Entries shown Block Start

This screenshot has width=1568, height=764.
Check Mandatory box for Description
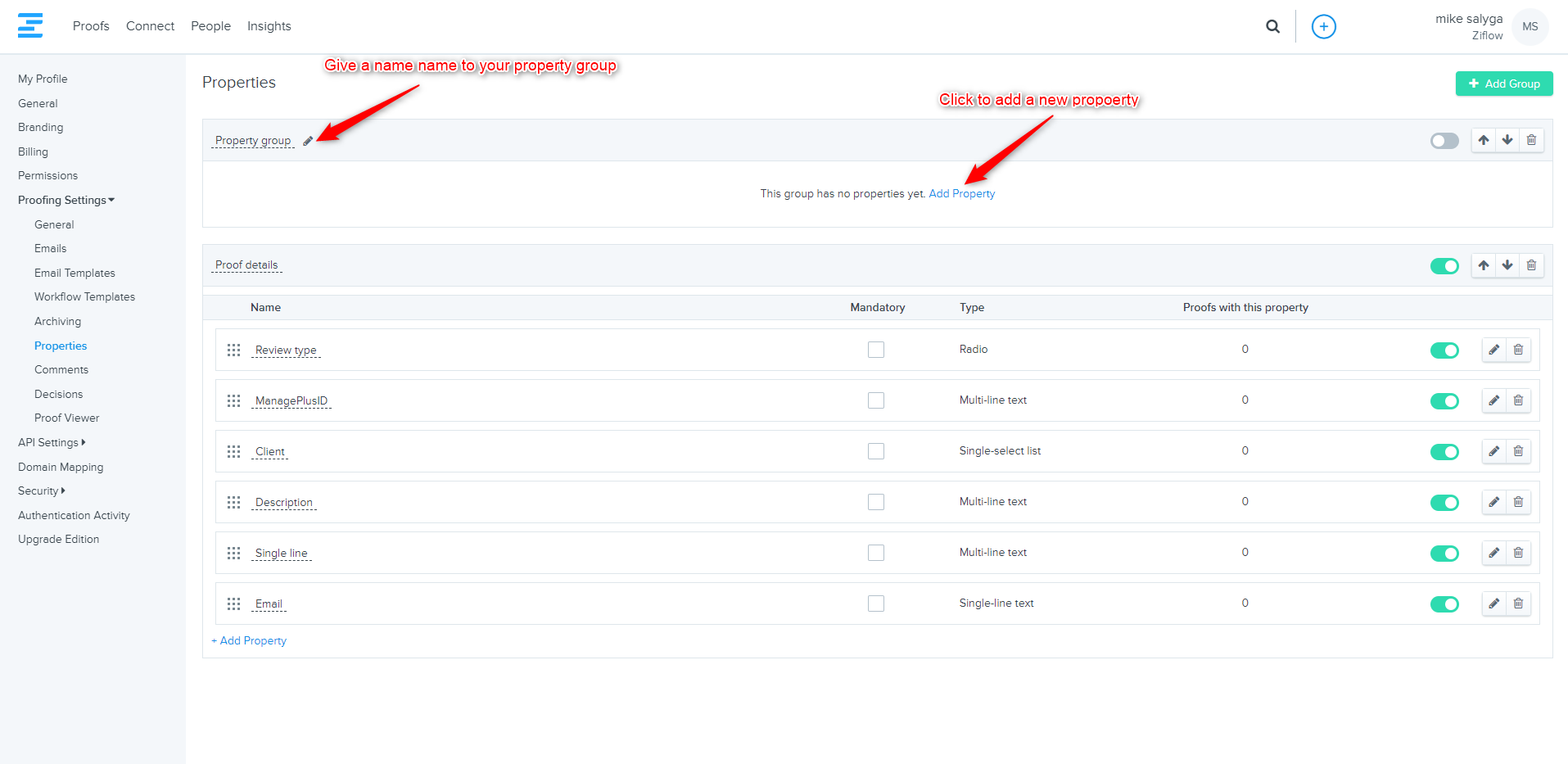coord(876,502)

Entries shown Block End
Entries shown Block Start

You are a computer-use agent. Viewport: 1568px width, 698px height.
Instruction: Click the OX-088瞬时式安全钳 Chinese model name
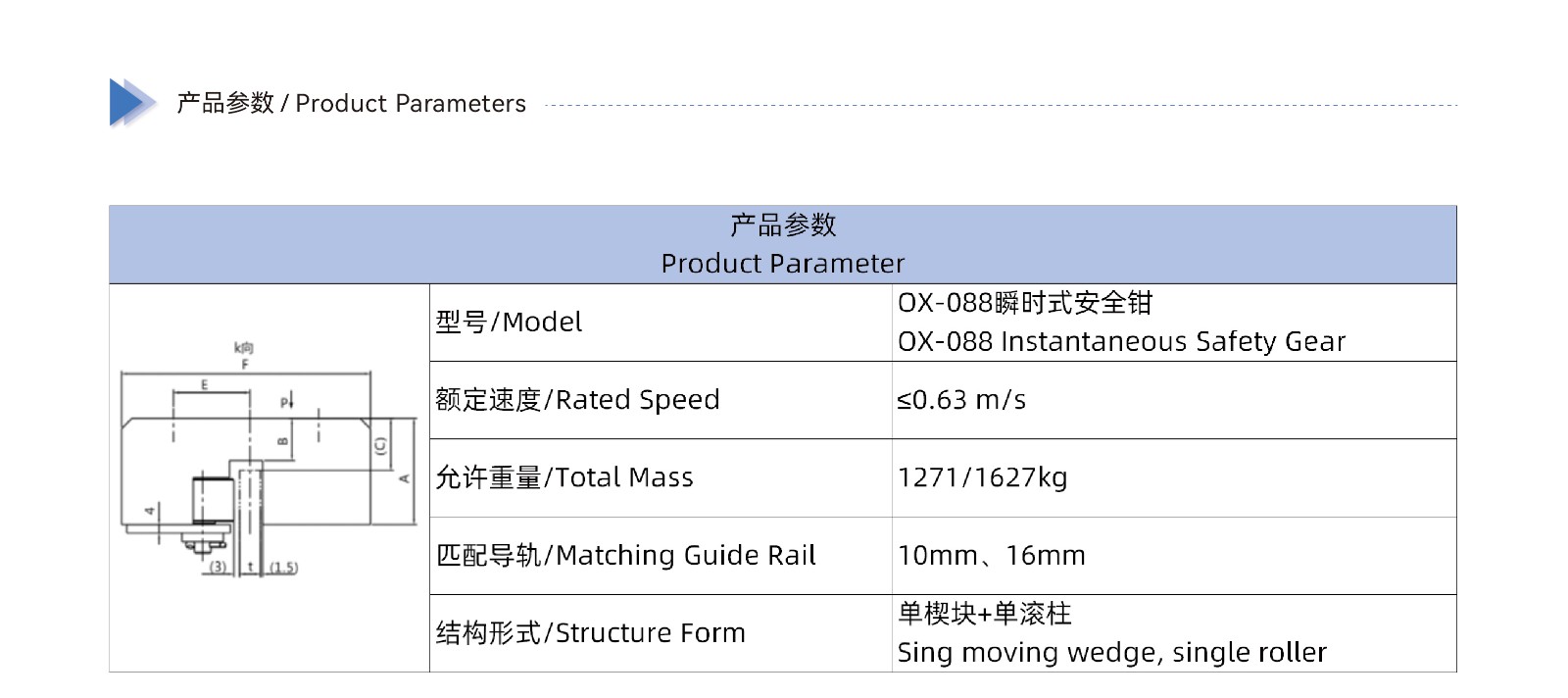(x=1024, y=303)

Entries shown Block End

## What this task involves
If a line of the records includes the string "width", copy it out.

## Task solution
This screenshot has width=1568, height=764.
You are a computer-use agent. Viewport: 1568px width, 698px height.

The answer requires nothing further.